Section 230 of the Communications Decency Act has long been considered the law underlying the guarantee of free expression on the internet. The law shields online platforms and service providers from being held legally responsible for material posted by third parties. In other words, your ISP—or a social media platform like Facebook—is not a “publisher” and under the law can’t be sued like one.

Without Section 230, platforms would be burdened with the unmanageable task of policing every piece of content that appears on their sites—and as a result would end up severely restricting that content. But in 2018, Congress passed the supposed anti-sex trafficking law known as FOSTA/SESTA, which began to chip away at the protections guaranteed by the 24-year-old law.

But the law found a pair of unlikely backers in the Disney Corporation and 21st Century Fox, two of the media and entertainment industry’s most dominant mega-companies—neither of which had shown any special interest in the problem of sex trafficking before.

Those corporations are now being joined by IBM, the Marriott, Hilton and Hyatt hotel chains, and even the News Media Alliance—a news media industry lobbying  group—as allies in the new war on Section 230, for varying ostensible reasons, according to a New York Times report, which notes that the Times itself is a member of the News Media Alliance. 

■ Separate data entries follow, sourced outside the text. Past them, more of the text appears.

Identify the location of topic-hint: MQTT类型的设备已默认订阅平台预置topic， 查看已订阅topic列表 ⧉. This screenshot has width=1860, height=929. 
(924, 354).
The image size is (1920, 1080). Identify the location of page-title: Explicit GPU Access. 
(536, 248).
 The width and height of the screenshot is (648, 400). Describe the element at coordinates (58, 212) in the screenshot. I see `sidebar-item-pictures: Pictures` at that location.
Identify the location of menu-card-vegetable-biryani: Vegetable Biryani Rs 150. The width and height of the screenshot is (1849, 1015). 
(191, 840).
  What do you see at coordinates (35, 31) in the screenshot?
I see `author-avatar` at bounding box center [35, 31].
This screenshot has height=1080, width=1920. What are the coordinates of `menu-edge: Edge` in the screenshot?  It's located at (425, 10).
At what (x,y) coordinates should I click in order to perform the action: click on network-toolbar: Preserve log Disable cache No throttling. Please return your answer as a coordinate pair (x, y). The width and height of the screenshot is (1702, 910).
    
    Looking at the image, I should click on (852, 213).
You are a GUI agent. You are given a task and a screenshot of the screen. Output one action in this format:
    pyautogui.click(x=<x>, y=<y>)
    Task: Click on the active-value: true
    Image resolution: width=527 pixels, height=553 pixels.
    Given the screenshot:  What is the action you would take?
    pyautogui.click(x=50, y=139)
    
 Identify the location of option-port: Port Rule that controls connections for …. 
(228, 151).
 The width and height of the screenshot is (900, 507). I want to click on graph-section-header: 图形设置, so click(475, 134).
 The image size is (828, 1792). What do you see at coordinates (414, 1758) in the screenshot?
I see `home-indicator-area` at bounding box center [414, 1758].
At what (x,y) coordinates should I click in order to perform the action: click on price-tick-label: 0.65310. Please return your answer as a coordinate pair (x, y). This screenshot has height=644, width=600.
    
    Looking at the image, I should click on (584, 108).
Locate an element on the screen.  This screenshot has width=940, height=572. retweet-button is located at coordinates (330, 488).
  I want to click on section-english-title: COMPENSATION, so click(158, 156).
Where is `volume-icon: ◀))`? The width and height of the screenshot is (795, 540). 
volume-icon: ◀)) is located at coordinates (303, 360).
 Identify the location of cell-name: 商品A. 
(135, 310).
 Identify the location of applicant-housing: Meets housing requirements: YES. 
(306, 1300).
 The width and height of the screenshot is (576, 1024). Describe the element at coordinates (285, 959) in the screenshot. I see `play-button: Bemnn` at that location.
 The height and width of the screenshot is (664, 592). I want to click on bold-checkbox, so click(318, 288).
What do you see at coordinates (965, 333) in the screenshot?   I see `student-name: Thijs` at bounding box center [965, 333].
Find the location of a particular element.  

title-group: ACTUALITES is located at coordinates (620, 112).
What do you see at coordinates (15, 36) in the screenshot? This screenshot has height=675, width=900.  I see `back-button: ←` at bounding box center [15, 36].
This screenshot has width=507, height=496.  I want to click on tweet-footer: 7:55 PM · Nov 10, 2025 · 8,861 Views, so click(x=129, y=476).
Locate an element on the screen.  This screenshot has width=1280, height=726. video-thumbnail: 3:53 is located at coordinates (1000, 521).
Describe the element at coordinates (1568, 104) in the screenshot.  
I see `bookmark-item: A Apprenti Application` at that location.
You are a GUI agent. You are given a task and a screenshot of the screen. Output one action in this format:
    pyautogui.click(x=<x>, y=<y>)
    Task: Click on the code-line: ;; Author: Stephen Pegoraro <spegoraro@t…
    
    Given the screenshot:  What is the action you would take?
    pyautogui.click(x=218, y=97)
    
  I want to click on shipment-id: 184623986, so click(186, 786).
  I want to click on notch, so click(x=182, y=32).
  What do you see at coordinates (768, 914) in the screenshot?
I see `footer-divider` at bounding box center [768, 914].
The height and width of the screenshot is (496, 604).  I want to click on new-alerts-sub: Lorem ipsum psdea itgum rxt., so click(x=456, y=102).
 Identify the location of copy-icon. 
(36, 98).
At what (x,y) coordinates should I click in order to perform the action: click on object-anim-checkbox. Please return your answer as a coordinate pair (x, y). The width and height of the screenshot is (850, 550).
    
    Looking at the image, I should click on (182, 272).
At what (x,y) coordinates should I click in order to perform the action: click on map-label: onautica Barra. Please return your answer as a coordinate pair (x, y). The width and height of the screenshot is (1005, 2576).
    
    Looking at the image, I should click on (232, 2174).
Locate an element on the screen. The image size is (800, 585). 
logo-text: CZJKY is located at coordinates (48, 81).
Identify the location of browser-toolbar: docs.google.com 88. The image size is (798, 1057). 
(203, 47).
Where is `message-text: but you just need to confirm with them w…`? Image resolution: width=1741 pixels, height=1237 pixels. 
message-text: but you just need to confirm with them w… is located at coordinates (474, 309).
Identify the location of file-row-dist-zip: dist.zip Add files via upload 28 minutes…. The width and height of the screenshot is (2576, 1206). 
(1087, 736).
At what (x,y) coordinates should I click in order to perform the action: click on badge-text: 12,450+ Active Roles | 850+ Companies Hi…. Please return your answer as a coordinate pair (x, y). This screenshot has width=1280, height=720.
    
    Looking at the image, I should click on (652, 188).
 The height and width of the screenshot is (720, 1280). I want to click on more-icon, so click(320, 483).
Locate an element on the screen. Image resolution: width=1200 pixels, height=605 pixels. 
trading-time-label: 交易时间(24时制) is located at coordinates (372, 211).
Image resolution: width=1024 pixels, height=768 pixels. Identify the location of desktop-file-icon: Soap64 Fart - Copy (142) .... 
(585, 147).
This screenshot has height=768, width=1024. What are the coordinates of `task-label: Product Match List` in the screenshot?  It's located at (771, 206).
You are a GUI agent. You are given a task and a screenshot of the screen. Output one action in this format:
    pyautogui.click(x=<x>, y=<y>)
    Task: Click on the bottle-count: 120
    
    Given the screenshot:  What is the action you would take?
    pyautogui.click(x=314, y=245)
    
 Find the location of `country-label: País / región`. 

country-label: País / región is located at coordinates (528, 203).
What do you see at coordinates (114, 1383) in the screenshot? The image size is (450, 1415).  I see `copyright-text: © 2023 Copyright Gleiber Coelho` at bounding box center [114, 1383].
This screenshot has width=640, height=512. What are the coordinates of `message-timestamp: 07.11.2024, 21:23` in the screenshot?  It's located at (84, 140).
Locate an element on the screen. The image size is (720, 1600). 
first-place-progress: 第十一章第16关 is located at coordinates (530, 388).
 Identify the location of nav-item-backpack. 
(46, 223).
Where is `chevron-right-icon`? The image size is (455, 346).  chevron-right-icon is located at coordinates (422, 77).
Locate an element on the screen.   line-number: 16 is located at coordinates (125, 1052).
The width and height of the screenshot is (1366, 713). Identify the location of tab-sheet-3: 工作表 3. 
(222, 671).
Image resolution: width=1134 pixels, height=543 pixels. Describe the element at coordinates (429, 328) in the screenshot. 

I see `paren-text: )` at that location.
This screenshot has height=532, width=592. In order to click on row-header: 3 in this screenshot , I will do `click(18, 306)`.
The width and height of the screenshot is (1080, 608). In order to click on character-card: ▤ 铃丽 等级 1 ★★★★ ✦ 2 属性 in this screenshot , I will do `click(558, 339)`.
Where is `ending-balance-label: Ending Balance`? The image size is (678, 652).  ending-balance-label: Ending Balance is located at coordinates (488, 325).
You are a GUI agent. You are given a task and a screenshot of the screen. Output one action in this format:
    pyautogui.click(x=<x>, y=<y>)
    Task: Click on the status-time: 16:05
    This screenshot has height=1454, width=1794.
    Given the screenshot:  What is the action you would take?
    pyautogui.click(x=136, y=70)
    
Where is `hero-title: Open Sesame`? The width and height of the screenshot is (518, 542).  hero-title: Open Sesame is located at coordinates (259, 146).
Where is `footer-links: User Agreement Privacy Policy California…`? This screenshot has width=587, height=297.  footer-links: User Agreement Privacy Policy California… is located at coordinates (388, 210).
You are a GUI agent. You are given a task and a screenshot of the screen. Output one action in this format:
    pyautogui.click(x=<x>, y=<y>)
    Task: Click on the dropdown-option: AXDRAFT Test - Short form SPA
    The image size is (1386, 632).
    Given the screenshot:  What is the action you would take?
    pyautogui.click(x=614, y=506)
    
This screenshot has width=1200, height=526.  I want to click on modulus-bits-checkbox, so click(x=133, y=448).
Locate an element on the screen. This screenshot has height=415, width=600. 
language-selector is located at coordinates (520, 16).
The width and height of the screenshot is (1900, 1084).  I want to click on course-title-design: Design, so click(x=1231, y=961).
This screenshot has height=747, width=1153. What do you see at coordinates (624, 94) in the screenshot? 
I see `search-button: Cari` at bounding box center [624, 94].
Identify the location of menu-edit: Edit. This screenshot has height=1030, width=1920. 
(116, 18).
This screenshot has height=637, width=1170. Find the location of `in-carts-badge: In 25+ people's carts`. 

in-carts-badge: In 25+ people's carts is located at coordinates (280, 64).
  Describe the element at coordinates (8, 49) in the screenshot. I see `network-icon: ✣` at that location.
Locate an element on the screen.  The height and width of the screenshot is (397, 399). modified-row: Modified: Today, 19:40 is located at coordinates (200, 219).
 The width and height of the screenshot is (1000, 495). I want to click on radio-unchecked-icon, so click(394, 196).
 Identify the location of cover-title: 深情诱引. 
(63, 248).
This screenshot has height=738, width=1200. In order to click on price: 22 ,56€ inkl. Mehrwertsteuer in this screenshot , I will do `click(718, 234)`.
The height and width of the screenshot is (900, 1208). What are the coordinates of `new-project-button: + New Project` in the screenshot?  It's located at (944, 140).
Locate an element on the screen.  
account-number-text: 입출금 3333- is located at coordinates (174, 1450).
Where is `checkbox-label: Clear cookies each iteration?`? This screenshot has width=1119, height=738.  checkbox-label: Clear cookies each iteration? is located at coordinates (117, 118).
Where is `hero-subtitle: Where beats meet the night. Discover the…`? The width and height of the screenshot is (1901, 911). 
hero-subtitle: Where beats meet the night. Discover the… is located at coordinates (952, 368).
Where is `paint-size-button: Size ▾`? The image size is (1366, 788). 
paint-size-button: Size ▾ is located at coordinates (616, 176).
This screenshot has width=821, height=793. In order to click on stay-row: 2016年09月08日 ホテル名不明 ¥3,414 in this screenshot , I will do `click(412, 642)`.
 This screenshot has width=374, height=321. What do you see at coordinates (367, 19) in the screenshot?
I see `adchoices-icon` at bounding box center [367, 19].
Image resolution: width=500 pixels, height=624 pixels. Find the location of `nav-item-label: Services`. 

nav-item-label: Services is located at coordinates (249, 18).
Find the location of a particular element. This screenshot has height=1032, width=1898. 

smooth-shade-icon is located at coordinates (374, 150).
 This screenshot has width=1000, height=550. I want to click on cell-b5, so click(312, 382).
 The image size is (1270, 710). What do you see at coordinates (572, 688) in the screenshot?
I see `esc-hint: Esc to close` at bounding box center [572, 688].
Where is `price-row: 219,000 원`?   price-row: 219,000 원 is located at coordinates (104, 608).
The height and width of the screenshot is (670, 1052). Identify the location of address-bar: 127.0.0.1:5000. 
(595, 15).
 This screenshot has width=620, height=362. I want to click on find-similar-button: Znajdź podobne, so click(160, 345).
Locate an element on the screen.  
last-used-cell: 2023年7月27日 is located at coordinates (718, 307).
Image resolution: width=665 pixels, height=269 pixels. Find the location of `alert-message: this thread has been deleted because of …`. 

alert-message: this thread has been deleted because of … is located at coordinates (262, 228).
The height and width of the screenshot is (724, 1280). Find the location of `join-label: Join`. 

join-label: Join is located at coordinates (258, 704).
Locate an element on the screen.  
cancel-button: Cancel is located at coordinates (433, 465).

The corporations have received political support across the ideological spectrum. Republican Senator Josh Hawley has introduced a bill that would eliminate Section 230 protections for “big tech” firms—those with at least 30 million United States users. 

At the same time, Democratic presidential frontrunner Joe Biden last month called for Section 230 to be “revoked,” and even the two most left-wing current presidential candidates, Vermont Senator Bernie Sanders and Massachusetts Senator Elizabeth Warren, voted in favor of the FOSTA/SESTA Section 230 rollback in 2018.

For entertainment firms such as Disney and others represented by the Motion Picture Association of America, Section 230 is viewed an an open door for copyright violators, according to the Times report. Stripping away the law’s protections would give the giant companies far greater control over corporate-owned content.

The hotel chains, according to the Times, are primarily interested in taking away Section 230 protections for AirBnB, the online short-term rental service that directly competes with traditional hoteliers for the business of travel consumers.

According to Internet Association President Michael Beckerman, however, the 90 percent of Americans who now use the internet regularly would see a very different online world without Section 230, which is “foundational to almost everything people do online,” he told the Times.

“It enables products and services that consumers love and rely upon every day,”  Beckerman said.